I'd followed a link to iTime at some point, but I bounced because the stereotyping in the first paragraph was a little much, maybe even a lot much.

However,


The story really is a stereotype dance (a phrase I came up with after doing a close reading of Heinlein's "Magic, Inc.". Honest to god, putting one's hair in a bun is not a hard-wired reaction to aging for women.

Still, it's intelligent and affecting, and it doesn't quite use the same premise as Lafferty's "The Six Fingers of Time", a story Ferrett may not have read, and which kept nagging at me until I realized it was about being able to speed up time for oneself and do research or whatever, rather than going back.

Being seen as stupid really does hurt people, just as being seen as plain does.

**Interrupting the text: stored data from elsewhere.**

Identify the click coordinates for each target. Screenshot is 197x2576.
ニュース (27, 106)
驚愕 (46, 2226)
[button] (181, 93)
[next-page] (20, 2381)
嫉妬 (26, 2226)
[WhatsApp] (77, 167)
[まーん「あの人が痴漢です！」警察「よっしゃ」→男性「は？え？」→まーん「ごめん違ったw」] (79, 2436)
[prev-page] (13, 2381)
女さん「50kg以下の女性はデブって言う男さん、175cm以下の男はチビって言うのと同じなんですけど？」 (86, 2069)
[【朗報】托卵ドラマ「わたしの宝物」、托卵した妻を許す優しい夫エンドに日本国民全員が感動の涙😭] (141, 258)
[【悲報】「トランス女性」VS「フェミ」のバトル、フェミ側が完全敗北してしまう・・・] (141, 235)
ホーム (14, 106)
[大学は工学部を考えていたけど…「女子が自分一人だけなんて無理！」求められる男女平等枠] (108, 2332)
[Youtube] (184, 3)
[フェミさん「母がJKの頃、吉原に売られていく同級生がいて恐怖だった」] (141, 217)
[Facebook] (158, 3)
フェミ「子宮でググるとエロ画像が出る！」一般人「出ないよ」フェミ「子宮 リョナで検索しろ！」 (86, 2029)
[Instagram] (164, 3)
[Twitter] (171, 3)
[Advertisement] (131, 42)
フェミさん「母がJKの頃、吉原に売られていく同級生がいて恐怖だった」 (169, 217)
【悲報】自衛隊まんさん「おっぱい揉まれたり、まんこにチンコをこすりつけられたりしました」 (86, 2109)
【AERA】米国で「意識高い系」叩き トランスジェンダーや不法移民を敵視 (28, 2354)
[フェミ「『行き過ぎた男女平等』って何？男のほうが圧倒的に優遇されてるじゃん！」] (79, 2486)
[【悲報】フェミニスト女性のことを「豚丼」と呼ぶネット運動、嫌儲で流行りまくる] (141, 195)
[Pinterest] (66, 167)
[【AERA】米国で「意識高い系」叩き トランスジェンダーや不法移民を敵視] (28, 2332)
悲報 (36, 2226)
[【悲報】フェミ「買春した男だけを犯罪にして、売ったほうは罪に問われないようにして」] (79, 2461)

I'm used to sf about new devices where the plot is driven by "how can this go miserably wrong?"-- I'm wondering what sensible use of being able to go back 4 hours and start a new time branch look like? (The ethical questions if it isn't a time branch-- whatever anyone else did during those 4 hours are wiped out-- aren't addressed, but it wouldn't fit in the story.) Or what a world where iTimes were in common use would look like. The ability to do research would be somewhat improved, and the incentives for anti-aging research would be more obvious.

Just realized that you might be able to get a different disaster mode from thinking about Asimov's The End of Eternity-- you go polish, polish, polish, but you're optimizing the wrong thing.

Anyway...


Ferrett went to Clarion, his fiction is solid, yay Ferrett!

Link thanks to andrewducker.

This entry was posted at http://nancylebov.dreamwidth.org/503442.html. Comments are welcome here or there. comment count unavailable comments so far on that entry.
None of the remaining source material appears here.